BEGIN Records for the task
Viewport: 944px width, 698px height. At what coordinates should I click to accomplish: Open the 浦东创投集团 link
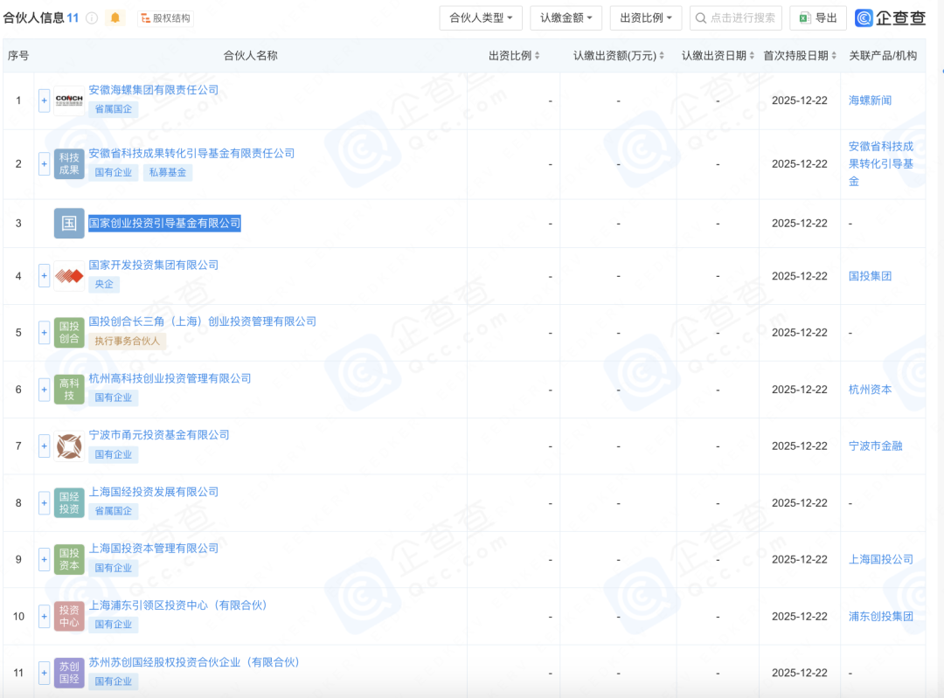click(x=880, y=616)
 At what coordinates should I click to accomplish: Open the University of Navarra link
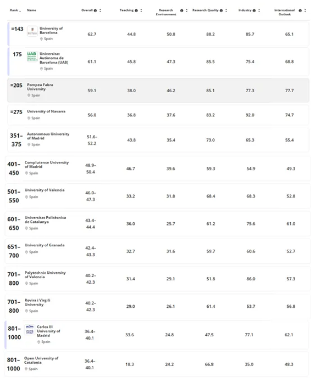tap(46, 111)
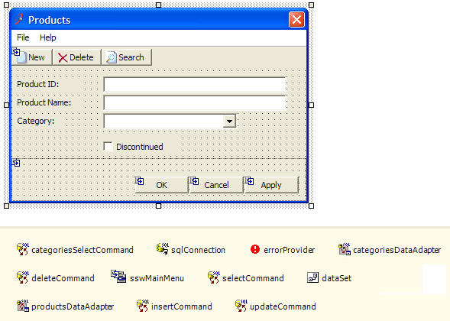
Task: Select the updateCommand component icon
Action: pos(241,306)
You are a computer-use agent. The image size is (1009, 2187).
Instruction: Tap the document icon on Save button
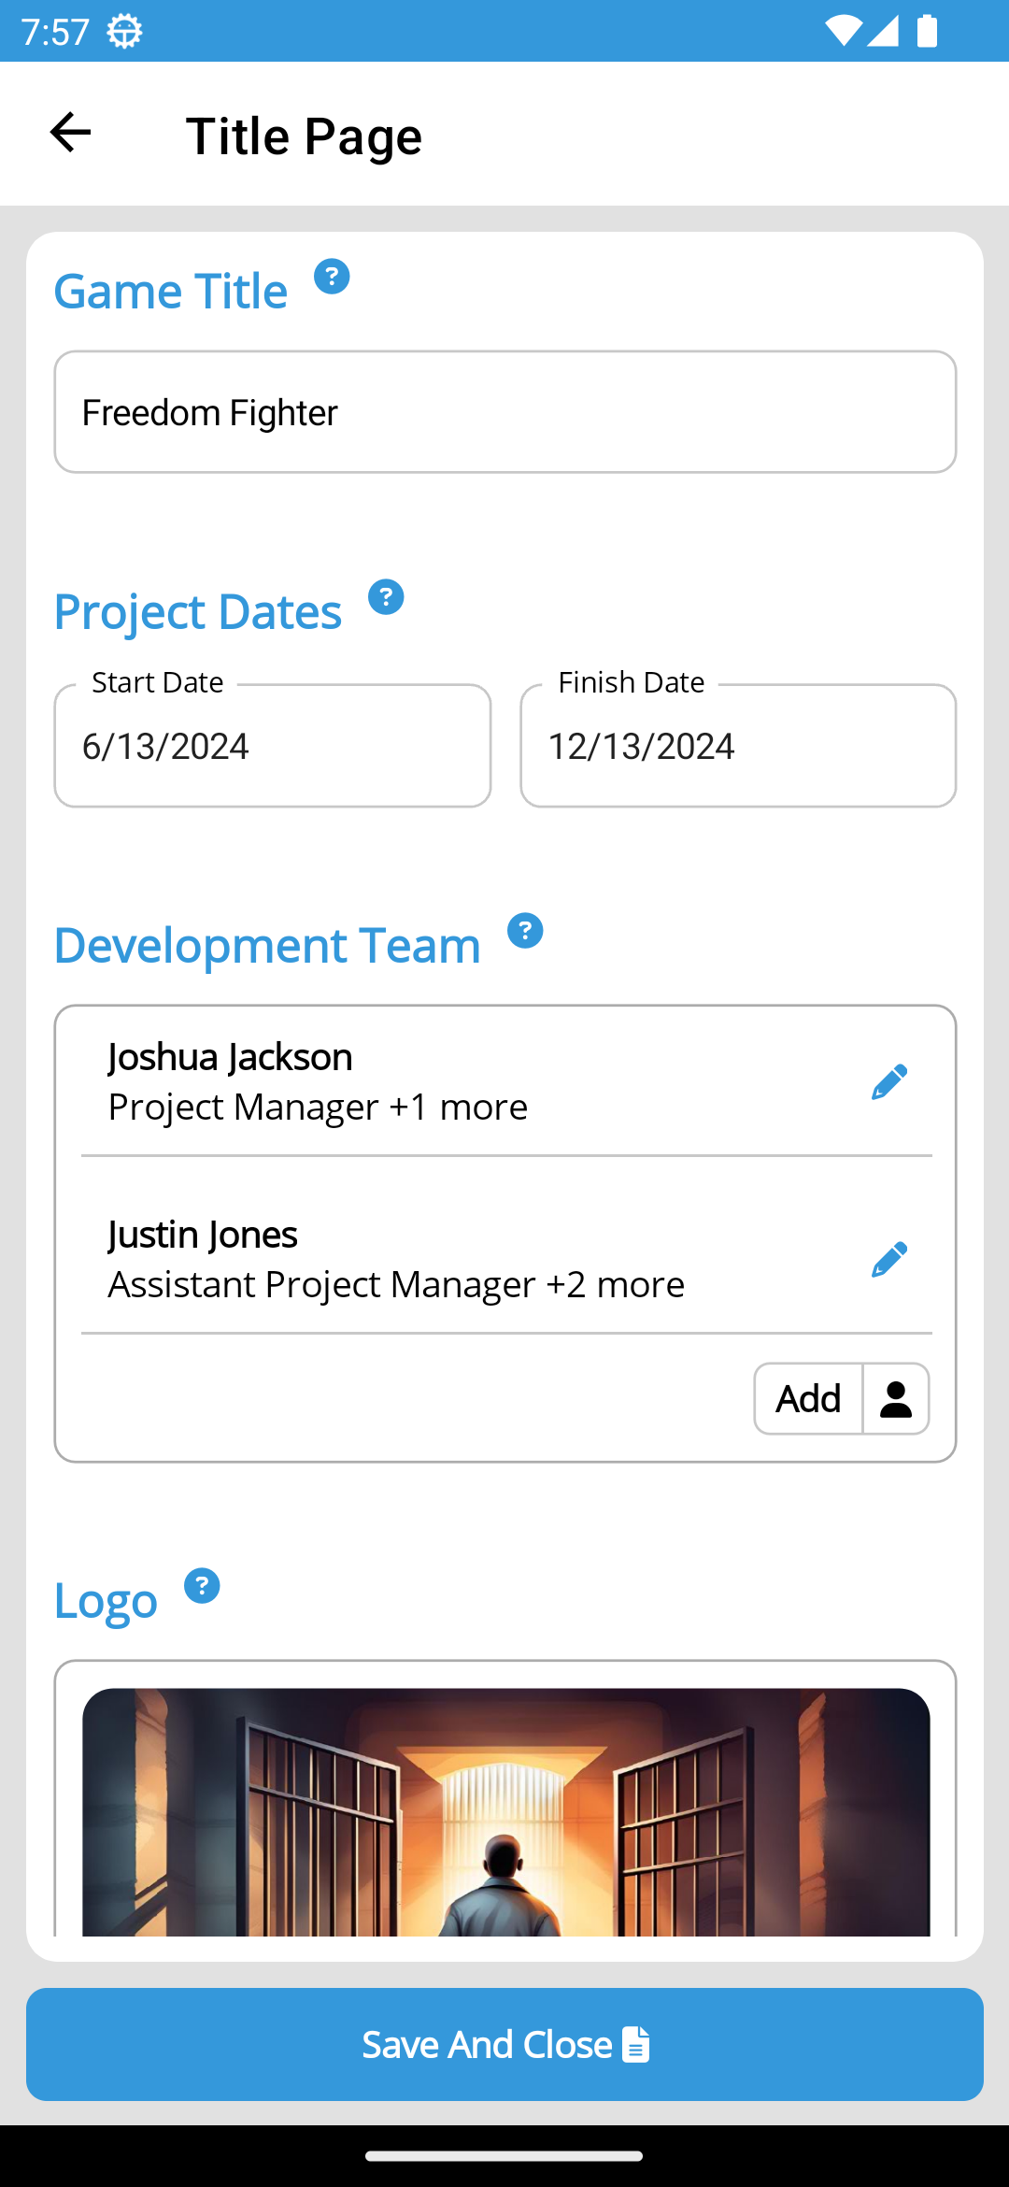tap(636, 2045)
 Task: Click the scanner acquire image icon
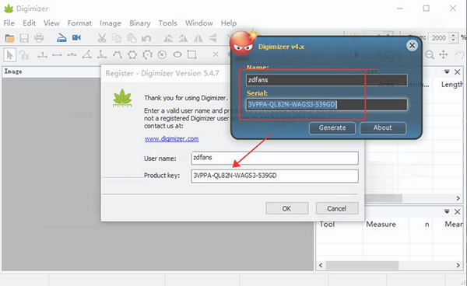pos(61,38)
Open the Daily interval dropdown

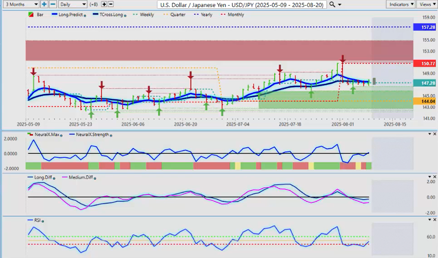[x=72, y=4]
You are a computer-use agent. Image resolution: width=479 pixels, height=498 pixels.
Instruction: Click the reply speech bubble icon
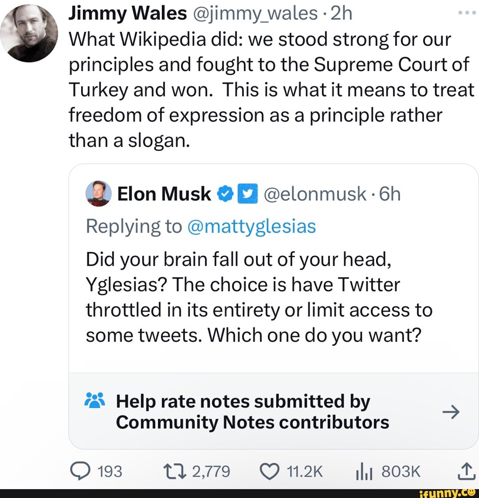point(79,471)
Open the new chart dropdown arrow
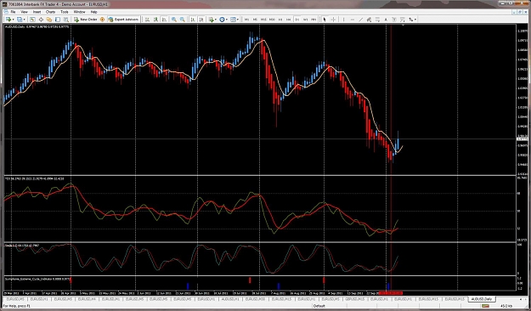531x311 pixels. [x=14, y=20]
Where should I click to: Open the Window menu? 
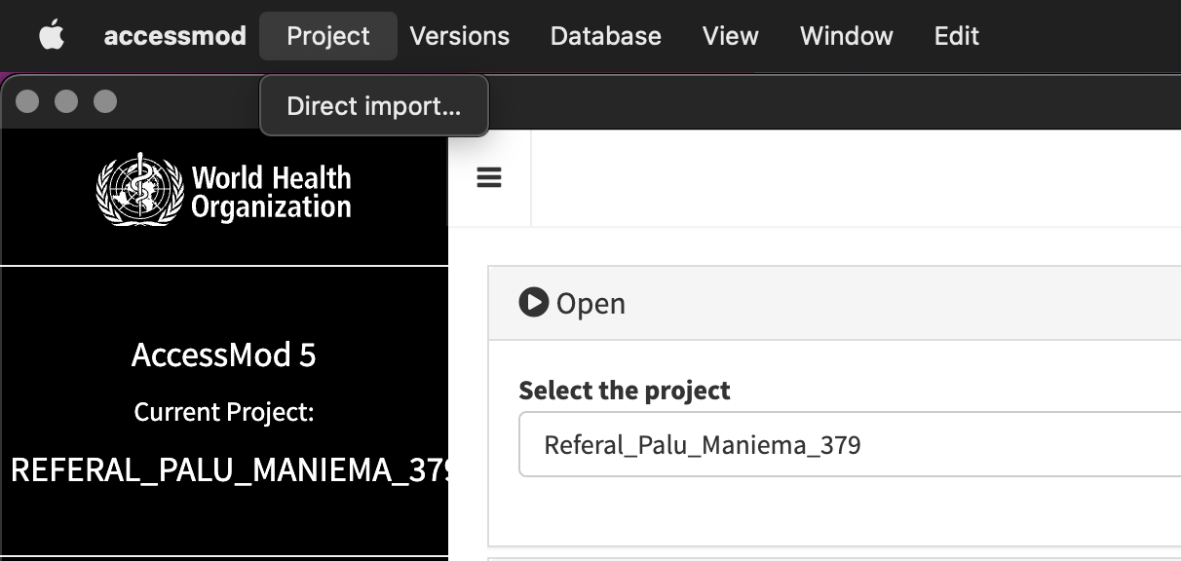point(846,36)
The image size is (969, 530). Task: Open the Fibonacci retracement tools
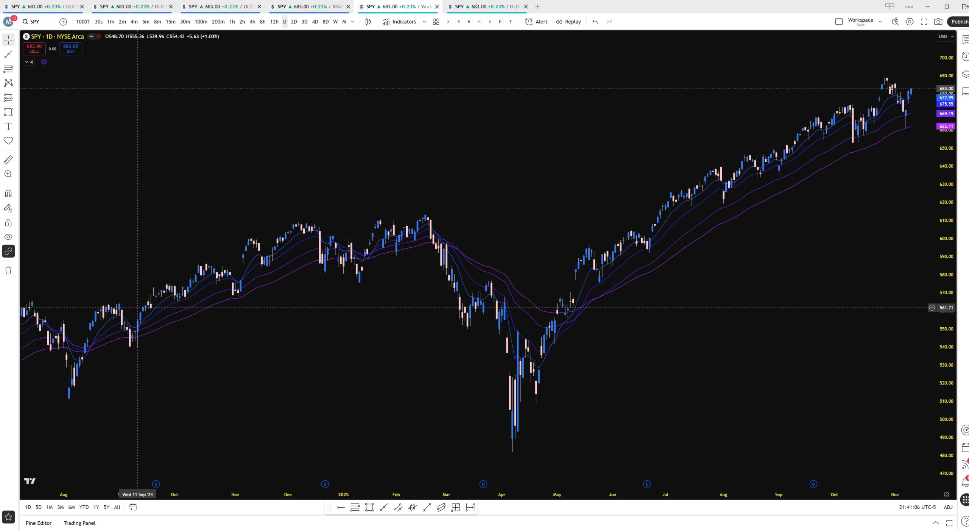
END Records for the task
-- Aim of the task --
Rewrite all of the entries above, replacing "coordinates" with "location" and keeping everything else unchanged. Leave the pictures out.

-- The solution --
Viewport: 944px width, 698px height. At what location should I click to accomplish: Open the 浦东创投集团 link
click(x=880, y=616)
 At what location should I click to accomplish: Open the University of Navarra link
tap(46, 111)
Task: Select the updateCommand component icon
Action: pos(241,306)
You are a computer-use agent. The image size is (1009, 2187).
Instruction: Tap the document icon on Save button
tap(636, 2045)
 Task: Click the scanner acquire image icon
pos(61,38)
Open the Daily interval dropdown

[x=72, y=4]
You are a computer-use agent. Image resolution: width=479 pixels, height=498 pixels.
Instruction: Click the reply speech bubble icon
point(79,471)
Open the new chart dropdown arrow
531x311 pixels. [x=14, y=20]
Where should I click to: Open the Window menu? 
point(846,36)
The image size is (969, 530). Task: Open the Fibonacci retracement tools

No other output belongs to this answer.